When I mixed the sugar & juice it was SG - 1.070 . I did mix the sugar & water to desolve the sugar first like it said .I used a Mezza Luna by WE for the slurry ,I just realized i didn't take a SG reading when I added it so maybe it was high in sugar and that's why the other times the SG readings were ok . Doesn't taste real weird or anything .Maybe the lemon juice I used didn't need all the sugar , I don't know !!!!!


----------



## Julie (Apr 15, 2010)

NSwiner said:


> I can't believe I screwed this up I just realized I should have put 16 cups of sugar not 6 cups in my Skeeter Pee . Probably reading it without my glasses again  .But the Sg level was fine so I didn't even realize it until now .I have already stablized it so it's too late now for this batch .It's my first time making it so I have nothing to compare it to so I know if it turns out alright .Well guess I'll have to get right on that tomorrow & start another but i don't have a slurry to use .



Oh Darlene, 

You better make sure you where your glasses from now on, LOL the recipe says "7 lbs or 16 cups of sugar" I would think you would have a very low alcohol. Did you take an sg? I hope you understand what this means? You now have to drink a bottle a night to get rid of this stuff


----------



## NSwiner (Apr 15, 2010)

I think thats a good idea Julie especially if I put it in 750 ml bottles lol . Seriously though that's why I didn't even notice until I read a post somewhere else when the guy was asking about the sugar amount .Thought he was crazy turns out it was me lol . I went by the SG reading and not the amount of sugar so much when I was mixing it up .Before I stablized & back sweetened it was SG - .994 then after sweetening it went up to SG - 1.018 .
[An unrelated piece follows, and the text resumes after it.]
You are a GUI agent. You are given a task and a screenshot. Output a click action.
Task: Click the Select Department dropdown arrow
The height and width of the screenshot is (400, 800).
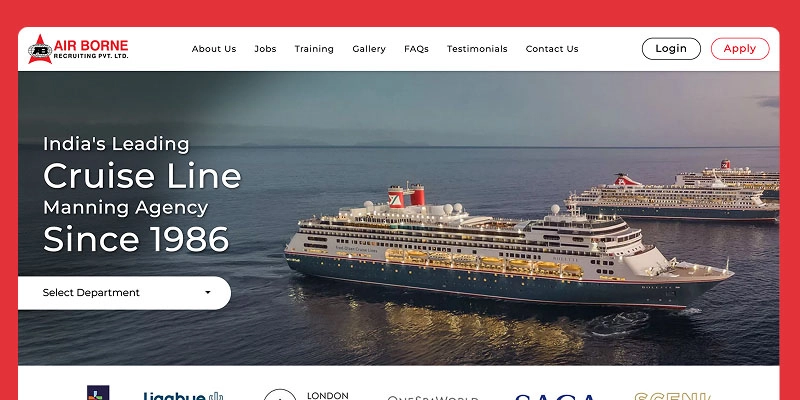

I remember thinking I thought I would use more sugar then I did .


----------



## Julie (Apr 15, 2010)

NSwiner said:


> I think thats a good idea Julie especially if I put it in 750 ml bottles lol . Seriously though that's why I didn't even notice until I read a post somewhere else when the guy was asking about the sugar amount .Thought he was crazy turns out it was me lol . I went by the SG reading and not the amount of sugar so much when I was mixing it up .Before I stablized & back sweetened it was SG - .994 then after sweetening it went up to SG - 1.018 .
> 
> I remember thinking I thought I would use more sugar then I did .



I know a lot of people put sp in beer bottles but I have always put mind in 750's, it goes fast enough!


----------



## millwright01 (Apr 15, 2010)

By doing that did you just make a low alc. drink that still tastes good or is it not good. As a newie I wondered if adding a bit less sugar would just bring down alc. or if it would ruin the end product, since it is sweetened at the end anyhow. Would like to know as \i thought about trying to bring down alc.


----------



## Minnesotamaker (Apr 15, 2010)

NSwiner said:


> I can't believe I screwed this up I just realized I should have put 16 cups of sugar not 6 cups in my Skeeter Pee . Probably reading it without my glasses again  .But the Sg level was fine so I didn't even realize it until now .I have already stablized it so it's too late now for this batch .It's my first time making it so I have nothing to compare it to so I know if it turns out alright .Well guess I'll have to get right on that tomorrow & start another but i don't have a slurry to use .



Darlene,
If your SG hit 1.070, you must have put the 16 cups in. Either that or you have really big cups. If you used unsweetened lemon juice, it wouldn't account for the difference, and the slurry, unless it was a syrup, also wouldn't bring your SG up to 1.070. The 6 cups would be the amount added after ferment to sweeten the finished product. 

Unless you read the hydrometer wrong. Is there a chance the hydrometer read 1.007 instead of 1.070? If that's the case, your Skeeter Pee only has about 1% alcohol and your ferment should have been light and quick.


----------